On March 27, 2018, Massachusetts Secretary of State William Galvin announced that the state had ordered five firms to halt initial coin offerings (“ICOs”) on the grounds that the ICOs constituted unregistered offerings of securities but made no allegations of fraud. These orders follow a growing line of state enforcement actions aimed at ICOs.
This was not Massachusetts’s first foray into regulating ICOs. On January 17, 2018 the state filed a complaint alleging violations of securities and broker-dealer registration requirements against the company Caviar and its founder for an ICO that sought to create a “pooled investment fund with hedged exposure to crypto-assets and real estate debt.”
These most recent five orders cover a variety of industries and forms of ICOs:
- 18moons: 18moons is a company that produces and distributes children’s programming to 1.5 million monthly users. The company sought to issue coins on the Ethereum blockchain “to fuel the development and maintenance of the platform.” The value of the coins would then be based on the price traded on a cryptocurrency exchange.
- Across Platforms: Across Platforms is an advertising and analytics social television firm. Across Platforms sought to issue coins that were backed by an advertising platform built on blockchain technology. The coins were issued on the Ethereum blockchain, and the price of the coin was pegged to the price of Ethereum.
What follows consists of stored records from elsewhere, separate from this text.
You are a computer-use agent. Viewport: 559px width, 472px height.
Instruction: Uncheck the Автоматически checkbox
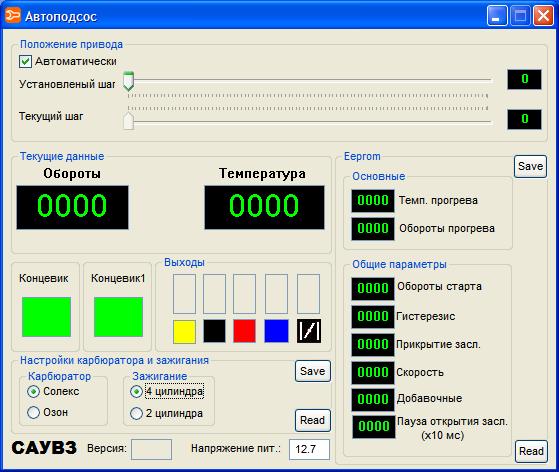pyautogui.click(x=25, y=61)
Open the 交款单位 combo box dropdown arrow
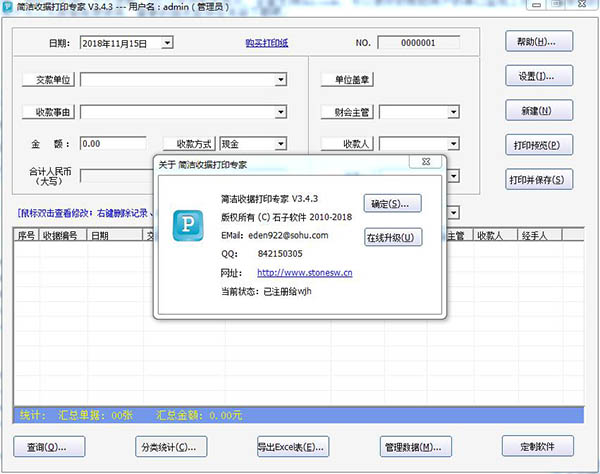The height and width of the screenshot is (474, 600). [x=281, y=79]
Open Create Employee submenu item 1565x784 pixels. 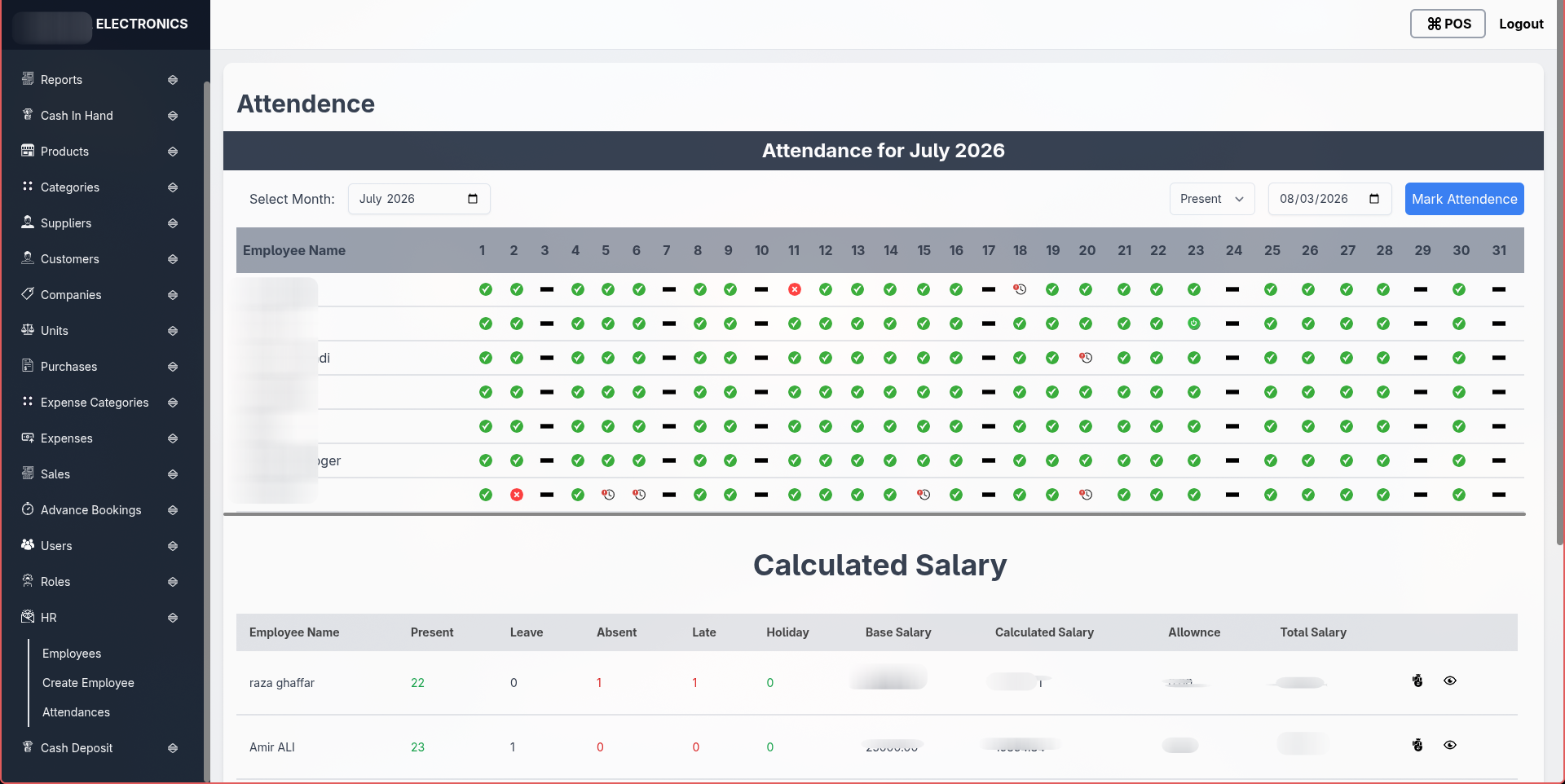click(88, 683)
The funds from the coins were to be used to build a platform that “will turn commercials on certain mediums into clickable ads where the viewer can purchase products using” the coins.
- Mattervest: Mattervest is an unincorporated entity that maintained a website for the purpose of listing ICOs. Mattervest itself did not directly issue coins but rather sought “to enable people who wanted to purchase cryptocurrency to pool their resources to enable them to participate in offerings or achieve bonuses that would otherwise . . . not be available to the smaller purchaser.”
- Pink Ribbon: Pink Ribbon purported to be a publicly traded company on the blockchain that supports women and families facing financial burdens from cancer. The founder proposed to issue 26 million coins with the following distribution: 8 million would be kept by the founder, the proceeds on 8 million would go to families in need, 5 million would be used in mining to advance the value of the fund, and 5 million would be traded in the open market which would “increase the market cap” and therefore “increases [sic] the value of each individual coin.”
- Sparkco: Sparkco operated a freelance platform with multiple freelance workers. The company sought to presell its services through an initial coin offering of 1 billion coins. These coins would be sold to the general public outside the United States and to accredited investors within the United States, and a system had been set up to verify the identity of buyers. The coins would exist on the Ethereum blockchain and the price was pegged to $1 of Ethereum equivalents. Sparkco intended to use the funds “to improve [its] agent reward ecosystem, build out a micro-payment system, and onboard additional digital partners.”
Prior to these orders, Secretary Galvin said that Massachusetts was investigating two dozen unregistered ICOs. Other states are also being vigilant on related fronts. For example, Utah’s Division of Securities Director Keith Woodwell has described cryptocurrency as a “top” priority and said that there are 11 investigators and examiners working on such cases. The actions brought by Massachusetts and those brought by other states make clear that many states intend to strictly enforce registration requirements as they focus on regulating ICOs. As the Massachusetts orders applying to a variety of business models make clear, state regulators, just like federal regulators, will not necessarily accept claims of utility for the coins being issued, and both potential issuers and investors should carefully consider the applicability of securities registration requirements for ICOs.